Recent Cotality research indicated that prices for homes under the scheme’s eligibility caps rose 3.6 per cent over the December quarter, compared with 2.4 per cent for more expensive properties.
Brokers also reported increased inquiries from first home buyers ahead of the schemes start date with industry heavyweights further questioning whether changes to the scheme would actually address long-term affordability issues.
Yet Housing Minister Clare O’Neil pushed back against the IMF’s concerns, with a spokesperson telling The Adviser that the policy “will have a very minor impact on prices, with modelling from Treasury pointing to a 0.6 per cent price impact over six years.”
The IMF, however, drawing on cross-country analysis, underlined that policies that reduce the cost of buying, owning, or renting – such as grants, stamp duty concessions, or guarantee schemes – tended to increase housing demand.
It added that in markets where supply was constrained, these policy interventions could translate into higher prices as opposed to improved affordability.
IMF sounds alarm on supply shortfall, spotlights affordability concerns
On the supply side, the Fund said Australia remained a long way from achieving its housing construction goals.
“Annualised completions of around 180,000 remain well below the peak levels seen in 2016 and the needed pace to achieve the authorities’ target of 1.2 million new homes over five years starting in 2024 under the National Housing Accord,” the report reads.
The IMF acknowledged that new housing supply had begun to lift as earlier headwinds – including high construction and financing costs – eased, but emphasised that longstanding structural constraints still weighed heavily on output.
It concluded that “a holistic strategy is needed to tackle the structural barriers that impede new housing supply and improve housing affordability” and called for “concerted efforts across different levels of governments” to meet national housing targets.
It also presented stark metrics on the household impacts of the nation’s housing imbalance.
The IMF estimated that housing affordability had deteriorated to the point where a new mortgage now required about 47 per cent of median household income, while rent consumed around 24 per cent.
It further stated that the time needed to save for a 20 per cent deposit had stretched to roughly 11 years.
At the same time, it said that the rebound in house prices alongside easier monetary conditions was “further stretching valuations against income.”
It urged regulators to remain “vigilant in monitoring mortgage lending standards, excessive buildup in household debt, and the effectiveness of the new DTI limit.”

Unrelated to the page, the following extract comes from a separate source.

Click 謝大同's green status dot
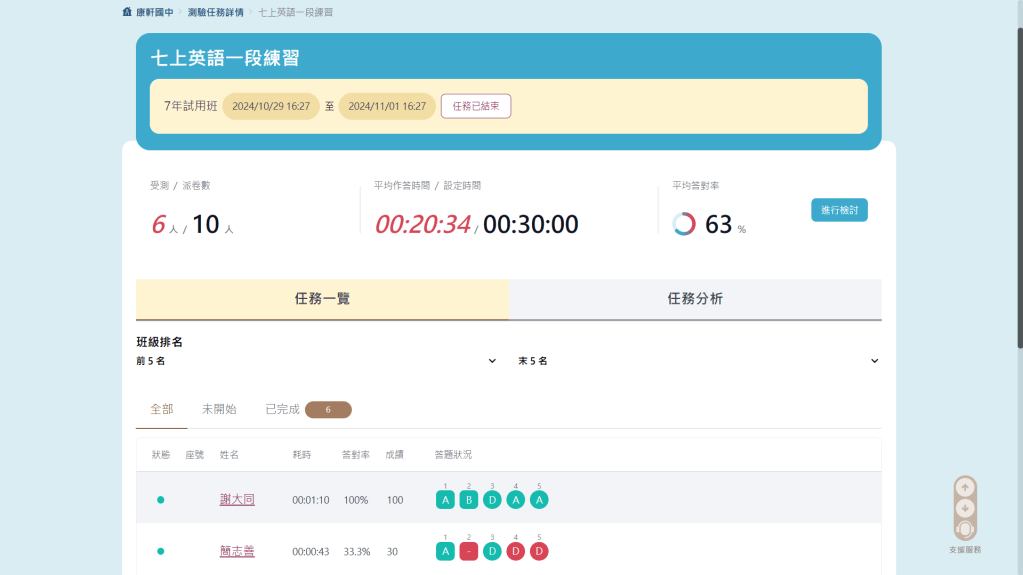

Zoning, planning, and tax overhauls recommended
Beyond program design and credit policy, the IMF used the review to push for a sweeping reset of housing-related regulation and taxation.

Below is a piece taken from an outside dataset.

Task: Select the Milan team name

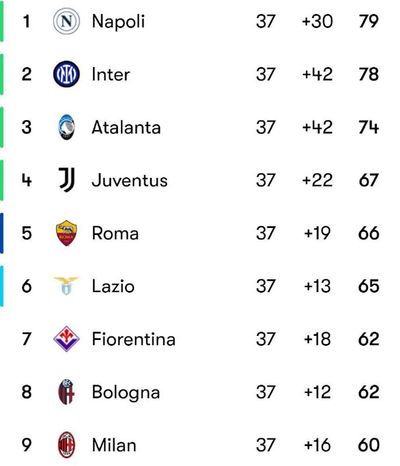Action: 114,445
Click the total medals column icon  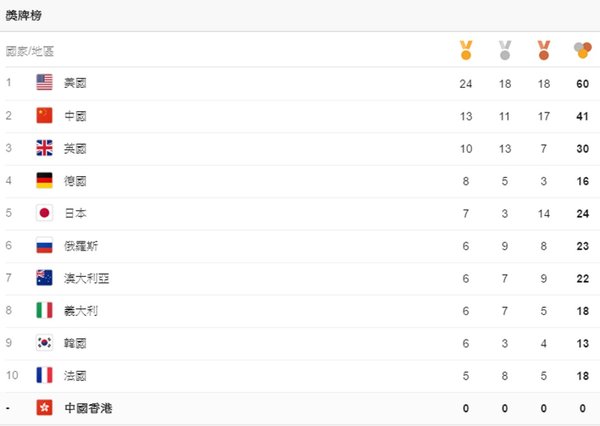(582, 50)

It said efforts to meet national housing targets and improve affordability should “focus on relaxing stringent zoning and building restrictions and expediting approval and land release processes for housing developments, including by drawing inspiration from successful practices in Canada and New Zealand”.
On tax, the Fund said that state stamp duties on property should be replaced with “recurring property taxes” to promote more efficient use of land and existing housing stock.
It also recommended that authorities “consider reviewing tax arrangements that affect housing demand and investment, with potential fiscal savings redirected toward supporting new housing supply.”
The IMF then stated that “tax breaks, including superannuation concessions and capital gains tax discount, could be phased out to generate a more equitable and efficient tax system”.
The statement could be interpreted as tacit backing for the Albanese government’s consideration of changes to the capital gains tax discount in the upcoming May federal budget.